## WHAT THIS TASK INVOLVES
Go through the entries and count the lines with the string "computer" in them. Give only that number.

Stored data
★ ★ ★ ★
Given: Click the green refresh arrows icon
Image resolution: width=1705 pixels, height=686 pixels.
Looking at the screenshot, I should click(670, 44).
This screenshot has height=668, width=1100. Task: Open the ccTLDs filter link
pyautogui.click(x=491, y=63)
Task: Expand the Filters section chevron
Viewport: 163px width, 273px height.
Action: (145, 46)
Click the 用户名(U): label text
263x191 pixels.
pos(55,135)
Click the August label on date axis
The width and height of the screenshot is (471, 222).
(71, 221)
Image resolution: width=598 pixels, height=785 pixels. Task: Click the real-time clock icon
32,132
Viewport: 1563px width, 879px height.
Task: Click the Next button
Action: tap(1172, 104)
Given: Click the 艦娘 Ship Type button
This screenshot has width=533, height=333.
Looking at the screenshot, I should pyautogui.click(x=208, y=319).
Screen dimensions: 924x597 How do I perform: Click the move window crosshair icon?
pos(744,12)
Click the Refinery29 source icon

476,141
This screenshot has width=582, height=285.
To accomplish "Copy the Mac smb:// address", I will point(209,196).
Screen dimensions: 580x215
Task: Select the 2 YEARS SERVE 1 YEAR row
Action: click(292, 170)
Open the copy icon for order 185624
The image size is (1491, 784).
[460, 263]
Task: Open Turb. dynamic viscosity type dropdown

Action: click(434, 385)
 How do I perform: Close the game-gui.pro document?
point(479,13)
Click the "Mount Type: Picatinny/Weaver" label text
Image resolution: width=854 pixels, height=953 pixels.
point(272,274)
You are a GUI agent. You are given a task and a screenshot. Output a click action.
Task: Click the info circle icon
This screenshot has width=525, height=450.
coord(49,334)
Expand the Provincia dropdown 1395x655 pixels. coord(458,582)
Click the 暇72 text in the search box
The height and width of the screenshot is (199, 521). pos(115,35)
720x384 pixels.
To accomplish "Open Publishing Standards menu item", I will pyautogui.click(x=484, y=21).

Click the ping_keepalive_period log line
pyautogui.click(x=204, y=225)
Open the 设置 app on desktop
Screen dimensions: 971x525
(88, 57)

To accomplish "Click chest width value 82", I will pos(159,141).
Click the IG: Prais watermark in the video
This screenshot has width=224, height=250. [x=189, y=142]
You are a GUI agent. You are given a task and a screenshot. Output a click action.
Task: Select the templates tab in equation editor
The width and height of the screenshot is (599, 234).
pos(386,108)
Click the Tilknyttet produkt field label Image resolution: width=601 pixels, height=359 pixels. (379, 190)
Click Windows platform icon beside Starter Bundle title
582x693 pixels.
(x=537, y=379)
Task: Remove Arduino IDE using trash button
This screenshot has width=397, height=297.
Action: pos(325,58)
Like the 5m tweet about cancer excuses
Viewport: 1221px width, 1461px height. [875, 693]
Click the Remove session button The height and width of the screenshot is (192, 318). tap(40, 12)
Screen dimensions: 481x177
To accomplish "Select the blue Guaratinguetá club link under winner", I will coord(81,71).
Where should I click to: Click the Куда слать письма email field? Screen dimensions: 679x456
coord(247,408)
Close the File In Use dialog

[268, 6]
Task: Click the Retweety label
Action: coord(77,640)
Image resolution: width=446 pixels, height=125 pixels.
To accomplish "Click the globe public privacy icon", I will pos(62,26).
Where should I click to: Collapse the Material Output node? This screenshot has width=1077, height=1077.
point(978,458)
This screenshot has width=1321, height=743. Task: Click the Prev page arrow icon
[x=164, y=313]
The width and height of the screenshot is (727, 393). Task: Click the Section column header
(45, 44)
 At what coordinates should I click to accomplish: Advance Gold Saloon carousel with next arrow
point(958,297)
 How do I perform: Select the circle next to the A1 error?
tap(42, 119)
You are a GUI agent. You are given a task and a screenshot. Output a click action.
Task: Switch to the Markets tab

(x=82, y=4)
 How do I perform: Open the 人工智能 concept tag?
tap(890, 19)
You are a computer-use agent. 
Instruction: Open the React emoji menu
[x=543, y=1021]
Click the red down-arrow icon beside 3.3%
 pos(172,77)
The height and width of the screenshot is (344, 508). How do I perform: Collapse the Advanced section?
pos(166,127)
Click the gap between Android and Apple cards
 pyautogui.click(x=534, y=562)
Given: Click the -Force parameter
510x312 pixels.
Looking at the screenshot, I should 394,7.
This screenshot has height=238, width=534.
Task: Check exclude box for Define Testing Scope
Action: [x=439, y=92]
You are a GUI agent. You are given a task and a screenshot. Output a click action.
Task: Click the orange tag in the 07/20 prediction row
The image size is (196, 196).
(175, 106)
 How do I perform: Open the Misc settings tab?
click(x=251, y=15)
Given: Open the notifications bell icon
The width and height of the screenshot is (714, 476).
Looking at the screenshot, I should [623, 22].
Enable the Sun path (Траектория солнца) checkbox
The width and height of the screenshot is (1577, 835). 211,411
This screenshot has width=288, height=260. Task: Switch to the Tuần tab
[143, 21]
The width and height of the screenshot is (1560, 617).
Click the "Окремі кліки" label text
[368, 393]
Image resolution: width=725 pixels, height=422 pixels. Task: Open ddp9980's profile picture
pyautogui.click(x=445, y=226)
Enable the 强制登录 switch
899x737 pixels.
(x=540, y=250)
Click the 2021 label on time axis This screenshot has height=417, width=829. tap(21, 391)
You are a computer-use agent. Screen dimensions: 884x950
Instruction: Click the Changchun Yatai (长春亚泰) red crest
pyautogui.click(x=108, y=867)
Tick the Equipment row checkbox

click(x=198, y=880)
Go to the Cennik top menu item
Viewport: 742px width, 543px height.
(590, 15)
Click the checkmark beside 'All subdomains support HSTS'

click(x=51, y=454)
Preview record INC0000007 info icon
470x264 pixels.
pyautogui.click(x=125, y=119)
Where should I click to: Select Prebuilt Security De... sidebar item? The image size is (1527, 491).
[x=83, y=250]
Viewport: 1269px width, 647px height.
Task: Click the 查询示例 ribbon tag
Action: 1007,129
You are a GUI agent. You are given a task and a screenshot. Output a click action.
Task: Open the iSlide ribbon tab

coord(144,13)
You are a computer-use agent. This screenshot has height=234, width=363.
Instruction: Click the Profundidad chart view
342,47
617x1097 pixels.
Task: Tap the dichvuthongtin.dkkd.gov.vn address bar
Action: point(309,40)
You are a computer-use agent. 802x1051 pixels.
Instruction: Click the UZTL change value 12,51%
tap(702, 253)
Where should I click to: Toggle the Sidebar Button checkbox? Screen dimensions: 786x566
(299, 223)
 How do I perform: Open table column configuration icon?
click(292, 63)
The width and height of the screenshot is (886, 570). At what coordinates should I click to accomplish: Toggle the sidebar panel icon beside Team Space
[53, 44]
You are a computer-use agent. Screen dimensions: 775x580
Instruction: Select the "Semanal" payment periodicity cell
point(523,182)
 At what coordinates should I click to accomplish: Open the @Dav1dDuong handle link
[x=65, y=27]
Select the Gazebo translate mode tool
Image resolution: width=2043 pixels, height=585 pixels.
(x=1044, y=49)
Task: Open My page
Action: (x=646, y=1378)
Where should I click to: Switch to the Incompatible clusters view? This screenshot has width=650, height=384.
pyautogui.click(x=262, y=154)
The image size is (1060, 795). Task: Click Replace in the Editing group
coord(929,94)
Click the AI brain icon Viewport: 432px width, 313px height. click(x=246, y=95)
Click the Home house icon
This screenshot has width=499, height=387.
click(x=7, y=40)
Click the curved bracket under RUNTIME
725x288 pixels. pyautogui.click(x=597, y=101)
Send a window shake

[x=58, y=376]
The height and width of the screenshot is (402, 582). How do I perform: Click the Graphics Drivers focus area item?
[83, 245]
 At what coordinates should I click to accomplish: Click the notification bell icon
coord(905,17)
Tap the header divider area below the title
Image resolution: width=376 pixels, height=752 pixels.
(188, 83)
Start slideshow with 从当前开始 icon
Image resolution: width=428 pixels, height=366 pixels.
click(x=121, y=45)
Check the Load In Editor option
★ ★ ★ ★
## SOLVED EXERCISE
5